Stored records:

^^^^^^^^

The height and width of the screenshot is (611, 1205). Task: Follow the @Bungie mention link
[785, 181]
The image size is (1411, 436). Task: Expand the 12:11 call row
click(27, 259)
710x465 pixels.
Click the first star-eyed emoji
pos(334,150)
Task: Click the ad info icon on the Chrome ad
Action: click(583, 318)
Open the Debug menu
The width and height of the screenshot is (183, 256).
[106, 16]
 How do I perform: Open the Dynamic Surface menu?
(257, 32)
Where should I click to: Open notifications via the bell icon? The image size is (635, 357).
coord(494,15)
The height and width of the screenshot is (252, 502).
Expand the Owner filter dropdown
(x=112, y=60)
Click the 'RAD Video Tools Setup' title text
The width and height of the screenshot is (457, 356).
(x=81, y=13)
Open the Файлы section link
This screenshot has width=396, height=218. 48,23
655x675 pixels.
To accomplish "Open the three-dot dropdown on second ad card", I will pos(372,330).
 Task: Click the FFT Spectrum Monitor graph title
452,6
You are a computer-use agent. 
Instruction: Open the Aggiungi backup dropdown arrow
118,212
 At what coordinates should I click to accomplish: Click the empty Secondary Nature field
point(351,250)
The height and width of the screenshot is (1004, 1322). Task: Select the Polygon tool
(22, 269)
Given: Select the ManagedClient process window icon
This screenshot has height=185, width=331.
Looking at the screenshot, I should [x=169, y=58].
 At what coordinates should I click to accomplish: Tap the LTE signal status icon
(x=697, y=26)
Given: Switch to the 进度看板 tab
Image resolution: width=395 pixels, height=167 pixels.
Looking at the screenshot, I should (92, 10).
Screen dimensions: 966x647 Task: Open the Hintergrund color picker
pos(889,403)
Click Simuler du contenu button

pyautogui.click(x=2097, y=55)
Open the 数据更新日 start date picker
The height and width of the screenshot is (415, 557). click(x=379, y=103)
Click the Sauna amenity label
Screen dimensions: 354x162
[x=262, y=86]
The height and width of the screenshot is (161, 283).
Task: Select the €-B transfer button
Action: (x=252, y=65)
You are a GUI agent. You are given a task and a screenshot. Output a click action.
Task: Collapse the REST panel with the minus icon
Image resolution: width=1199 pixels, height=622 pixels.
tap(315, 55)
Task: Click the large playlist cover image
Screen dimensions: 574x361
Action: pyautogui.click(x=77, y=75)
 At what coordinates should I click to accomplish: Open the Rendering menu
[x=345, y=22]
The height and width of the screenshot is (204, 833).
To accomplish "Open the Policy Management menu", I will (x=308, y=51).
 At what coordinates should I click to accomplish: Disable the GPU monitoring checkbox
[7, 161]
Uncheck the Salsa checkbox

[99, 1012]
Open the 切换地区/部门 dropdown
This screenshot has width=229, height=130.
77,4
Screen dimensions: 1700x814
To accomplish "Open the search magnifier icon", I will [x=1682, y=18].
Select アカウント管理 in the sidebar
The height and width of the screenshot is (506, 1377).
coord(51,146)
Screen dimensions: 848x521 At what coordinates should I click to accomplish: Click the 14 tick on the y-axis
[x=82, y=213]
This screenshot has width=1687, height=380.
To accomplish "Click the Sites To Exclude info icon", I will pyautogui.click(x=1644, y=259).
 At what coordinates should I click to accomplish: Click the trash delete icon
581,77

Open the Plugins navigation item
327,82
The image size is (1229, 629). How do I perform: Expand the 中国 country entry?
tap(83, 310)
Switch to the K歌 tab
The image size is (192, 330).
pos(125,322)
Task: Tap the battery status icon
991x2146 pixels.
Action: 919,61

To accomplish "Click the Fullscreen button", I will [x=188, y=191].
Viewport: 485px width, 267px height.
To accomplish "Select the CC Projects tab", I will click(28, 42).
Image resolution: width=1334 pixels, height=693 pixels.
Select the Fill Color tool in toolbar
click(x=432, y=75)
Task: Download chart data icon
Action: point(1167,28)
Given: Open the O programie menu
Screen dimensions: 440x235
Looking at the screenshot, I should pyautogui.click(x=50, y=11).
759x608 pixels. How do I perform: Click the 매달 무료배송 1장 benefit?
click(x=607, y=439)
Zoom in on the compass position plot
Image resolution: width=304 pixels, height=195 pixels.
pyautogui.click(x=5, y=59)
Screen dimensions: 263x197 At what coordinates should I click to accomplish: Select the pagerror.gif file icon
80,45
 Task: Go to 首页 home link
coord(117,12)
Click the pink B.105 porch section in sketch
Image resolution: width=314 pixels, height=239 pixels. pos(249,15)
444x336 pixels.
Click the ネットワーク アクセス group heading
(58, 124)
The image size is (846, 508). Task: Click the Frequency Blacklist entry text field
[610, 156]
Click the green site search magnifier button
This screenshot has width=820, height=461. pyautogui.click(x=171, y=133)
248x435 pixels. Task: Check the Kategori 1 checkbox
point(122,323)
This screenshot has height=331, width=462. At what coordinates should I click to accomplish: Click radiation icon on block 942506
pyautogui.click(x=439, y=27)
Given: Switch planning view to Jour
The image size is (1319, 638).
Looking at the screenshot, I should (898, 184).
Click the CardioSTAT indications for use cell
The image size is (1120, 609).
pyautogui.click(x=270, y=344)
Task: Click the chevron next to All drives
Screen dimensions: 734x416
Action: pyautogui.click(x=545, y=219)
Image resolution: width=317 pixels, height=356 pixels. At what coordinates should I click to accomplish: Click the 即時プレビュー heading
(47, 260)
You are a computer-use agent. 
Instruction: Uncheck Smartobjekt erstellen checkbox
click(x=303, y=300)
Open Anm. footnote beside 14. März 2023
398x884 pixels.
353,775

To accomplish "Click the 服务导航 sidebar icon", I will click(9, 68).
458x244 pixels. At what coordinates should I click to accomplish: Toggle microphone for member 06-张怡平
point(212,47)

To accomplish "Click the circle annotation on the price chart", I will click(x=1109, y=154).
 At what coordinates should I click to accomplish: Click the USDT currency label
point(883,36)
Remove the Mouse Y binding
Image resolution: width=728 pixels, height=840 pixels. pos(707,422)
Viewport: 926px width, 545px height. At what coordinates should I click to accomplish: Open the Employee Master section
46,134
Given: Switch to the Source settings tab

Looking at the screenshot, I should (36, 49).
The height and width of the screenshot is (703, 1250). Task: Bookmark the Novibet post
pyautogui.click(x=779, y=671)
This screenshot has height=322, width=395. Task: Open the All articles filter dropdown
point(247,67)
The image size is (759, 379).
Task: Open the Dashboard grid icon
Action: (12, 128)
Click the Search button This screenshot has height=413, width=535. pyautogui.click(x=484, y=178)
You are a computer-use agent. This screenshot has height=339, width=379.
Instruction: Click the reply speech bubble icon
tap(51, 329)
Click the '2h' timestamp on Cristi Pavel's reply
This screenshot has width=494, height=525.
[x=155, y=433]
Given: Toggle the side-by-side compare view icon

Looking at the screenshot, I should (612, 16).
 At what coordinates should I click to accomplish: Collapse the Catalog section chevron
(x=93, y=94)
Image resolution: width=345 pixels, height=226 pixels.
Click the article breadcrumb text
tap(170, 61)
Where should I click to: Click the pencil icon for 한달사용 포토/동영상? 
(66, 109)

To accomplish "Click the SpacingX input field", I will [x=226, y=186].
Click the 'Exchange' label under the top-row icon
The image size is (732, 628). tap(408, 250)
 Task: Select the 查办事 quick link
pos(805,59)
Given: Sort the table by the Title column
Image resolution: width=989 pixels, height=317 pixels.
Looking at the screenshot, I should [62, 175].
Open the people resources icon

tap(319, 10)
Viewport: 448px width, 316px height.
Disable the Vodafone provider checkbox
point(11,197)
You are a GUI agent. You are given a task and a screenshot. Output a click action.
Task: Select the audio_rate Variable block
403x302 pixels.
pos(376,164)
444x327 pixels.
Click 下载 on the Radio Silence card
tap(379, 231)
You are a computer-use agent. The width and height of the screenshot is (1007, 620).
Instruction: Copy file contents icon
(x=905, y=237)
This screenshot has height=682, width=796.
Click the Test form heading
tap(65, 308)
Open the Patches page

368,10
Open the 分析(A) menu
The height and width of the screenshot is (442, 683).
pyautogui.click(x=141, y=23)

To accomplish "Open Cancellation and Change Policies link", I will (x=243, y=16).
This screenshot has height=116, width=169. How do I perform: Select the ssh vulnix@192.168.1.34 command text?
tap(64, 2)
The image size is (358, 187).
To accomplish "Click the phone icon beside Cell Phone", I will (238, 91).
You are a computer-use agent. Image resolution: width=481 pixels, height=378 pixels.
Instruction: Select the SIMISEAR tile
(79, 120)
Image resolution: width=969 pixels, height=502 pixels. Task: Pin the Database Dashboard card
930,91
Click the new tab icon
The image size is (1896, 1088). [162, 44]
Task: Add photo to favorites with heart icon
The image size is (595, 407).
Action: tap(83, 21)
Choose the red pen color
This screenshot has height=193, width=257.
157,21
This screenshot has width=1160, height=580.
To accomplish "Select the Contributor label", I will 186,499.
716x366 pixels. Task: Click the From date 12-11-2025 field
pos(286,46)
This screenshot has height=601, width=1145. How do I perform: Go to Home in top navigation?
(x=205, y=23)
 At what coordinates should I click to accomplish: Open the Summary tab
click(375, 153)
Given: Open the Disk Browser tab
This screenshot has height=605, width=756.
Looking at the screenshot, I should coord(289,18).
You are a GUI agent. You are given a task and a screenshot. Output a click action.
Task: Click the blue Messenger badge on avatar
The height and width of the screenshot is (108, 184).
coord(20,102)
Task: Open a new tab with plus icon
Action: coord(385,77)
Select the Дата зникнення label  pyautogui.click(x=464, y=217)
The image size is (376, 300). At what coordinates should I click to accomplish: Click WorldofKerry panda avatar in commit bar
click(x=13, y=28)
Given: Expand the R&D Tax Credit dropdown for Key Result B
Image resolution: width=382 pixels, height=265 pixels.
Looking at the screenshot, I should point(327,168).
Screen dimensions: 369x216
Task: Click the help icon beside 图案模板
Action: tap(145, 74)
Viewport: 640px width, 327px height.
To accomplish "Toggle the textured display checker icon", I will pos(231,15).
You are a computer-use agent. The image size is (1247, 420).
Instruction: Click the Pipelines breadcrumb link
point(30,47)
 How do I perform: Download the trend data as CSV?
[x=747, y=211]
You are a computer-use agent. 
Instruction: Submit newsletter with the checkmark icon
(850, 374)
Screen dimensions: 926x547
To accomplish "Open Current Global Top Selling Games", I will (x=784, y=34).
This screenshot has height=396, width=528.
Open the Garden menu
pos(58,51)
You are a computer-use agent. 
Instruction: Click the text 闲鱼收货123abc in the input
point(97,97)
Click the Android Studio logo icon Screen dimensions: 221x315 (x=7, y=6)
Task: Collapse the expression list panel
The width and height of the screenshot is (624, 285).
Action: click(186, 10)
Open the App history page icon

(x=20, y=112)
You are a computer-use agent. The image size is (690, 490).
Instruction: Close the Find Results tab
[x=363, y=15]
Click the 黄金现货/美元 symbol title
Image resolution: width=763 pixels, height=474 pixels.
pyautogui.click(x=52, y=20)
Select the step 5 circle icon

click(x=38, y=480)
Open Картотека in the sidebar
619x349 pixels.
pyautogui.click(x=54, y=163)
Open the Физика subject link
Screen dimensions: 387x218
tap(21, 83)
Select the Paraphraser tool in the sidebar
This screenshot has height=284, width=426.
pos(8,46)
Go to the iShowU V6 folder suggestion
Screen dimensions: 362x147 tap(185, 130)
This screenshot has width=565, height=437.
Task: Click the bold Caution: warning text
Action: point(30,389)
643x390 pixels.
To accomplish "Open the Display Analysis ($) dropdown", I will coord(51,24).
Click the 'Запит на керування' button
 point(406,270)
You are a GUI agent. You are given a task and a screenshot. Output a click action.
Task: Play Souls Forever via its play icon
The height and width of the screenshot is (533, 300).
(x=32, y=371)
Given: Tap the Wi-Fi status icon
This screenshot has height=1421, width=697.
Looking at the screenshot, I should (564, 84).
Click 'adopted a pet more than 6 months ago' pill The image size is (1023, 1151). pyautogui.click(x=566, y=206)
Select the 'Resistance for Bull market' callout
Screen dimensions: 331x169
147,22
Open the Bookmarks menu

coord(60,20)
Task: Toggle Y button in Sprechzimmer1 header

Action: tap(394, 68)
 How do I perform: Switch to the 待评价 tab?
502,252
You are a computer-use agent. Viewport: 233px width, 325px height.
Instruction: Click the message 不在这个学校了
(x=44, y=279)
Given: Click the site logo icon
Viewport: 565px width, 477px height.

^^^^^^^^

:: ACTIVITY ::
Please print exactly the lines of the entries above, beginning with the line that contains "Click 'adopted a" and ending with the last line.

:: SOLUTION TO THIS TASK ::
Click 'adopted a pet more than 6 months ago' pill The image size is (1023, 1151). pyautogui.click(x=566, y=206)
Select the 'Resistance for Bull market' callout
Screen dimensions: 331x169
147,22
Open the Bookmarks menu

coord(60,20)
Task: Toggle Y button in Sprechzimmer1 header

Action: tap(394, 68)
 How do I perform: Switch to the 待评价 tab?
502,252
You are a computer-use agent. Viewport: 233px width, 325px height.
Instruction: Click the message 不在这个学校了
(x=44, y=279)
Given: Click the site logo icon
Viewport: 565px width, 477px height.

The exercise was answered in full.